• _TRAVAIL À FAIRE_
1) Selon le texte sur les architectures en série et le patrimoine, combien d'opérations de logements le corpus du programme interministériel comprend-il ?
2) Prolongez le texte sur les architectures en série et le patrimoine à partir de sa dernière phrase.

• _DOCUMENT SOURCE_
■ ■ ■ ■ ■

Le laboratoire de recherche de l’École nationale supérieure d’architecture et de paysage de Lille (LACTH, laboratoire Conception – territoire – histoire - matérialité) publie annuellement les Cahiers thématiques. Le vingtième numéro, coordonné par le domaine « Histoire » dont la parution est prévue en 2021, sera consacré à la question des architectures en série et du patrimoine. Les mutations matérielles et techniques de la production de l’architecture depuis la Révolution industrielle imposent de nous réinterroger sur notre relation aux formes bâties. La construction en nombre sur un territoire donné ou dans un temps limité incite à la reproductibilité, modifiant le statut des édifices. De l’objet unique à la production en série, comment déterminer aujourd’hui les architectures à considérer comme représentatives de notre société ?

Annonce

Argumentaire

Cet appel s’inscrit dans la continuité des actions pédagogiques et scientifiques menées depuis 2017 à l’ENSAPL dans le cadre du programme interministériel de recherche et d’expérimentation en architecture, « Architecture du XXe siècle, matière à projet pour la ville durable du XXIe siècle », portant sur un corpus de 85 opérations de logements construites dans les Hauts-de-France et issues des campagnes Modèles Innovation[1].  

La fin du monument unique

Depuis une cinquantaine d’années, le rapport de notre société aux objets du passé a évolué. La notion de patrimoine s’est élargie, s’ouvrant à de nouveaux programmes, industriels notamment, à des périodes chronologiques plus récentes comme le XXe siècle, s’étendant aux objets ordinaires et dépassant le matériel pour se tourner vers l’immatériel. Aujourd’hui, le patrimoine, c’est finalement « tous les biens, tous les trésors du passé[2] ».

Cette extension de la notion de patrimoine s’est opérée en parallèle de l’accélération des phénomènes de densification des villes et de renouvellement du tissu urbain et paysager, multipliant les opérations de destruction/reconstruction. Dès lors que l’on est passé du « temps du monument » au « temps du patrimoine »[3], la rareté qui pouvait résulter de la valeur d’ancienneté préconisée par Aloïs Riegl[4] n’est plus opérante pour la sélection. Passant de l’exceptionnel et de l’unique à l’ordinaire et à la quantité, à l’ensemble et à la série, la constitution du « fonds destiné à la jouissance d’une communauté élargie[5] » nécessite d’être examinée à l’aune de nouveaux critères de sélection.

■ ■ ■ ■ ■

• _DONNÉES FOURNIES_
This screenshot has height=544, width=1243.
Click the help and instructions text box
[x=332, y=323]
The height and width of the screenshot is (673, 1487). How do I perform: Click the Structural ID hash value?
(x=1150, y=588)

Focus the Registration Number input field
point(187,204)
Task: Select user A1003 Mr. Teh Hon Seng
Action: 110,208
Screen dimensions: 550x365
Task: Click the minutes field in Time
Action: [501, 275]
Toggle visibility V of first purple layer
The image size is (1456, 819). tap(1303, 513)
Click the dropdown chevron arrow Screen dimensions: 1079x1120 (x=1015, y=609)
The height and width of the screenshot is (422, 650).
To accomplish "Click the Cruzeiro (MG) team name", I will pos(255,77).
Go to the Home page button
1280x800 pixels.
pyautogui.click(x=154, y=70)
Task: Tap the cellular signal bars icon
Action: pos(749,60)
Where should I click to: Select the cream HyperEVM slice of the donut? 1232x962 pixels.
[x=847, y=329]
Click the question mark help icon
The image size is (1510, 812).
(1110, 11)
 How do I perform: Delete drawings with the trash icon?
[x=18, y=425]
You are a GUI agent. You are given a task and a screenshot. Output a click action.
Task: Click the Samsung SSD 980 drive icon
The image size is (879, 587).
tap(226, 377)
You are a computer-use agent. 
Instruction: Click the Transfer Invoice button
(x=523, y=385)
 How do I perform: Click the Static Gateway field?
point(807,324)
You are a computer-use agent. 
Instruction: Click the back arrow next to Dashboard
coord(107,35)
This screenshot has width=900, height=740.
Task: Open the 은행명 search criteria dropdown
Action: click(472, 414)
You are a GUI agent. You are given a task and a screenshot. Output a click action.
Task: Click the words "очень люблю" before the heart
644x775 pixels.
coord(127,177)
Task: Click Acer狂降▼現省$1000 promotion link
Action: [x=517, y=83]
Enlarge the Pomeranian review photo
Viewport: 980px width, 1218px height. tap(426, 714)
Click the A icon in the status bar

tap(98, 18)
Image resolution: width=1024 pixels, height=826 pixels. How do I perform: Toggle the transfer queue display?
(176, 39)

■ ■ ■ ■ ■

• _RÉSULTATS FINAUX_
1) 85 opérations de logements.

2)
L’architecture en série, entendue dans un sens large comme un « ensemble composé d'éléments de même nature ou ayant entre eux une unité[6] », impose ainsi de nouvelles interrogations quant à sa reconnaissance, sa conservation et sa protection. Elle implique la présence de caractéristiques communes mais de possibles variations, adaptations et évolutions au fil des années. Au-delà des objets mobiles ou démontables, l’implantation dans un contexte donné constitue l’un des éléments de différenciation premier d’une construction, mais les déclinaisons peuvent s’opérer de multiples manières, en fonction des données économiques ou programmatiques notamment. On pourra interpréter le terme de série comme une suite conçue comme telle dès son origine, ou comme un ensemble rassemblé a posteriori, par son unité territoriale, programmatique, technique ou formelle.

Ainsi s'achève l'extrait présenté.